As researchers describe, the combination of ePBS (Execution Layer Proposer-Builder Separation), FOCIL, and encrypted mempools forms the “Holy Trinity of Censorship Resistance,” providing a comprehensive systemic defense across the entire transaction supply chain.

Currently, FOCIL has been confirmed for Hegotá; the encrypted mempool solution (LUCID) is actively being promoted as another headline proposal for Hegotá.

3. What Does All This Mean?

Looking at the bigger picture, FOCIL and encrypted mempools are not just new terms in Ethereum’s upgrade list—they signal a shift:

Ethereum is re-centering “censorship resistance” in its protocol design.

Although the blockchain industry often talks about “decentralization,” users only realize its importance when a transaction is censored, blocked, or disappears from the network. At that moment, they understand that decentralization is not a default state but something that must be actively protected through protocol code.

As early as February 20, Vitalik wrote that FOCIL and Ethereum’s account abstraction proposal EIP-8141 (based on 7701) have significant synergy. EIP-8141 elevates smart accounts (including multisigs, quantum-resistant signatures, key management, gas sponsorship, etc.) to “first-class citizens,” meaning operations from these accounts can be directly packaged as on-chain transactions without additional wrapping.

Some may question: does FOCIL add too much complexity? Could encrypted mempools cause efficiency losses? Are these trade-offs worth it?

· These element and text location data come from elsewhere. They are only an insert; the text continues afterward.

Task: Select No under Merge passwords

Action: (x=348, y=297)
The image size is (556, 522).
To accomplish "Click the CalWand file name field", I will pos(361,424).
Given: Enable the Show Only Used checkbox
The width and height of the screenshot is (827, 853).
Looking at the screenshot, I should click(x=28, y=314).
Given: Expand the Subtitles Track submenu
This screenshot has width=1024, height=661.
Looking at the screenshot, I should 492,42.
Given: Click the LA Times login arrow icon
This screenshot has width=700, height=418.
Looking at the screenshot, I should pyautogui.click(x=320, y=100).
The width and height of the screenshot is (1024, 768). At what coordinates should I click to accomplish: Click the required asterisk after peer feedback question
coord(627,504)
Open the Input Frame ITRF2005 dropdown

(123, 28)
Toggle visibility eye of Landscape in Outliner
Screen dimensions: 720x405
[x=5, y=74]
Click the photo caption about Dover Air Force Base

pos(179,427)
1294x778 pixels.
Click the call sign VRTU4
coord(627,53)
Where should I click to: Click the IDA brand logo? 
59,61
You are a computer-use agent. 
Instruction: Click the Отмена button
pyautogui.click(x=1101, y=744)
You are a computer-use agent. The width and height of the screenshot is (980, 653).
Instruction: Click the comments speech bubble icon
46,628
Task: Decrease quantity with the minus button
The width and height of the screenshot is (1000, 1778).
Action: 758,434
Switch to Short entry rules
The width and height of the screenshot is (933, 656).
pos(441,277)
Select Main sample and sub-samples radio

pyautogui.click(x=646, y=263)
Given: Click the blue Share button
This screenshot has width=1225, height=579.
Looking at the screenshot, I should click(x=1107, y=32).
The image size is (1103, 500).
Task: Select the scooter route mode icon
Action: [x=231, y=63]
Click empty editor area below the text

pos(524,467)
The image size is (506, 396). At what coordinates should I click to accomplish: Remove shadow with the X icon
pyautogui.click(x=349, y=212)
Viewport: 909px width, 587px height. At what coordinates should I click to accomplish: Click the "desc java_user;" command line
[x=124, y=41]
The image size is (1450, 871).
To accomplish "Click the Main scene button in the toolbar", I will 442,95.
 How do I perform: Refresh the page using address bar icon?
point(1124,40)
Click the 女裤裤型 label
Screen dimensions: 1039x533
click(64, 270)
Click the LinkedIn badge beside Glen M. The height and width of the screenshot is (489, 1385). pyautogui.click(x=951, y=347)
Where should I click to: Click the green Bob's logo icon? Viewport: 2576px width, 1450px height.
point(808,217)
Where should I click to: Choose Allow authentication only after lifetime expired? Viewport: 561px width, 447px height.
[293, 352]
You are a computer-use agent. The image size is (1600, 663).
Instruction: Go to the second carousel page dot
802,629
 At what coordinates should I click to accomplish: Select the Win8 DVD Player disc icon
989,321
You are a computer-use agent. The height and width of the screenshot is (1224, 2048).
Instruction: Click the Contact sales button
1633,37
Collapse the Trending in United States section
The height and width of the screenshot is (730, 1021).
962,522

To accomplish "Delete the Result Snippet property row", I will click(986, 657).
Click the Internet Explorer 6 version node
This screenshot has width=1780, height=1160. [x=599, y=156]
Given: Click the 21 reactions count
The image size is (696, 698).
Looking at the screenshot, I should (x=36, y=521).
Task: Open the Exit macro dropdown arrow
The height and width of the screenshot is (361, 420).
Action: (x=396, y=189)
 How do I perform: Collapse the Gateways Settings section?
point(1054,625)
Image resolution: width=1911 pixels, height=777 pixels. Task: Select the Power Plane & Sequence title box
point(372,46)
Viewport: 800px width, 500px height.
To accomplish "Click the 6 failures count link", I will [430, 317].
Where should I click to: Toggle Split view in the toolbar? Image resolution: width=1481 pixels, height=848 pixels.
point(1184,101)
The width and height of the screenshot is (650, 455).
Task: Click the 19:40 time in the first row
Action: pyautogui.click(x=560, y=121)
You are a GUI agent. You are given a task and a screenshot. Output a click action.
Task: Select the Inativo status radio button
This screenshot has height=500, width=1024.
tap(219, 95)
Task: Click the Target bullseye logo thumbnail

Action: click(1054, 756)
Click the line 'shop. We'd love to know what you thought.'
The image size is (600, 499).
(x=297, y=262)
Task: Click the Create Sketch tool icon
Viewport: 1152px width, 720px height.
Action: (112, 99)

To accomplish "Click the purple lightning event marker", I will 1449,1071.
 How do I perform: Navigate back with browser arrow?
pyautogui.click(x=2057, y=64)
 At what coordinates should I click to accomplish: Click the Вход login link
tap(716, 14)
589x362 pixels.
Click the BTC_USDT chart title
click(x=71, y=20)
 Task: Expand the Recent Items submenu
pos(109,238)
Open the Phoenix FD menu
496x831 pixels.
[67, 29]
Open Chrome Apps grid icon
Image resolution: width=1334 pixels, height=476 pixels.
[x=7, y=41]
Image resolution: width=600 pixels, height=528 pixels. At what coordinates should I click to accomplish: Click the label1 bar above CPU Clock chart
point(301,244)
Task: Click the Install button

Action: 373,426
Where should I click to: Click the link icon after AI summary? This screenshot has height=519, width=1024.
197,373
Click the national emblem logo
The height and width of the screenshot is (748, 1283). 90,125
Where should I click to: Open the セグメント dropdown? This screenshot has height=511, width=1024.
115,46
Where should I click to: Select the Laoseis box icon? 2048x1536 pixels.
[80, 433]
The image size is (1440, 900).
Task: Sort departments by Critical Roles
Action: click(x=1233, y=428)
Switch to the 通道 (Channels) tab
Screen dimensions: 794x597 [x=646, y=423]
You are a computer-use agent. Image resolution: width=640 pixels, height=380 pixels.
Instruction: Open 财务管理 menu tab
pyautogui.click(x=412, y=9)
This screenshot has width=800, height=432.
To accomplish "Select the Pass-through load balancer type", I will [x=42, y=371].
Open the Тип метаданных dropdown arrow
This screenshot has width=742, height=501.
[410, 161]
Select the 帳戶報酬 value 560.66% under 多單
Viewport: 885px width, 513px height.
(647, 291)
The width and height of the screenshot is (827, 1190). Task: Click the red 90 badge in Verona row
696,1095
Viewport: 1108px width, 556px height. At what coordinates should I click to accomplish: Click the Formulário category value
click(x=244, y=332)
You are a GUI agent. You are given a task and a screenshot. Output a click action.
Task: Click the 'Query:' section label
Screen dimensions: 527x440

This is precisely the most noteworthy aspect of “sanctuary technologies”: the true value of blockchain may never be just asset on-chain or transaction speed. Instead, it’s whether, under high-pressure environments, blockchain can continue providing a permissionless, hard-to-shut-down, and resilient digital refuge.

From this perspective, the significance of FOCIL and encrypted mempools is clear: they aim to harden protocol rules, transforming what once relied on good faith, market self-regulation, or “hope nothing goes wrong” into more robust safeguards.

When countless users live, work, communicate, manage risks, and build wealth freely on this “digital safe haven,” without fear of censorship or eviction by centralized entities—then Ethereum will have truly passed the “Walkaway Test.”

And that, ultimately, is the true meaning of sanctuary technology.